In our
previous article on the virtualization router CSR 1000v from Cisco Systems, we tried to describe the main features of this great product in the simplest and most concise manner. The ideology of such decisions (and this, in particular) is, in fact, very simple and effective, because virtual performance allows you to use and maximize utilize existing computing power. And, if we consider that the target field of application of CSR is a cloud infrastructure, then there should be enough resources for its work. At the same time, the flexibility of using such a “device” increases, since it can be used on the borders of virtual networks. However, in this article I would like to talk about how to maximize network reliability, minimize or even reduce to zero the possible downtime and prevent the emergence of a single point of failure even for a small group of virtual machines.

The resiliency tools in our particular case can be divided into the following three small groups:
1. Mechanisms to ensure fault tolerance of the hypervisor.
2. Default Gateway Failover Protocols (FHRP - First Hop Redundancy Protocol).
3. Clustering mechanisms available in the router's OS.
')
The first group was briefly mentioned in the previous article. In our case, when working with VMware virtualization, there are 2 options: High Availability (HA) and Fault Tolerance (FT). They differ from each other by different consequences if the host on which the active virtual machine (hereinafter VM) was running failed. In the case of HA, the VM will restart on another host; when the functional FT is in operation, the shadow copy of the VM running in parallel on the other host becomes active. Accordingly, for HA, the possible downtime will be from 5 minutes depending on other factors (whether the VM started up on another host, if there were enough computing resources, whether the CSR configuration was saved, whether there are backup copies). If we talk about VMware FT, then the simple will be invisible. However, FT is not applicable in many scenarios, since It requires hardware compatibility of servers where VM copies work, in terms of processor instruction sets, and also has limitations in terms of bandwidth and increases network latency. Below are a number of examples of how FT is affected by various conditions.
The figure below shows how FT affects the throughput of a virtual machine (VM) for a 1 Gbps network.

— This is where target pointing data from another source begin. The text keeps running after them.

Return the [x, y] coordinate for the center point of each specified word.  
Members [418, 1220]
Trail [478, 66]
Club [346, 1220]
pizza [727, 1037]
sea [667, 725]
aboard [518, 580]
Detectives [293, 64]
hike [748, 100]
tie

The following figure is the same indicator, only, for 10 Gbit / s.

And this is how the delay increases when the FT is turned on for the virtual machine.

From this we can conclude that FT can be used not for all services, but only for those that are not demanding on the network characteristics (bandwidth, delay, jitter, etc.). For a CSR 1000v, as for a network device, any negative impact on network performance is undesirable.
We turn to the second group of resiliency tools. Next, according to our plan, we have a family of default gateway fault tolerance protocols (FHRP - First Hop Redundancy Protocol). As we know, in the context of Cisco equipment, there are only three main representatives of this group: VRRP, HSRP and GLBP. It is worth noting immediately that this group of protocols provides only fault-tolerant and relatively continuous “user experience”, that is, it provides redundancy and active load switching (or balancing), but does not have a number of other advantages, such as a single control point in the case of methods from group 1.

We will not dwell on this group of solutions, since Information on the specified protocols in excess is contained in the official Cisco documentation. Let me just say briefly that VRRP and HSRP imply the presence of one active “device” (not necessarily physical, because you can configure a separate group for each interface) that transfers data and one or more in standby mode. GLBP is different in that it involves balancing between interfaces that are in the same group.
It is worth noting that for FHRP protocols to work correctly in a virtual environment, that is, when using CSR 1000v, you need to set the “MAC address changes”, “Forged transmissions” and “Promiscuous mode” parameters in the security settings for the virtual switch port group to “Accept” ". This is required because the work of these protocols is working with a virtual MAC address, which actually results in the use of several MAC addresses by the virtual machine, and this is not allowed by default.
Also, I will say a few words about performance. The use of the FHRP family of protocols does not significantly affect the network performance and CPU utilization of the router. The capacity is also not affected.
So, finally, we turn to the last group - “clustering”. By this word, in this article, we will understand the mechanism for ensuring fault tolerance, implemented in IOS XE under the name High Availability, or, to be precise, Firewall Box to Box High Availability.
Support for this mechanism appeared in Cisco IOS XE Release 3.14S software. The advantages of this technology are fast convergence (failure detection) and synchronization of NAT and Firewall states. Detailed information about the settings is better to peep in the Cisco documentation
here . To work with this functionality, a technological license package of Security or AX level is required and we do not forget about the security settings of the port group of the virtual switchboard, similar to FHRP.
The solution architecture is as follows:

Actually, this concludes a brief overview of the tools to improve fault tolerance regarding the application for the Cisco CSR 1000v in a virtual environment based on VMware. For some, the information will not be new, but someone, I hope, will find in it something new and useful for themselves. Do not judge strictly and use the appropriate tools to protect your services. Thank!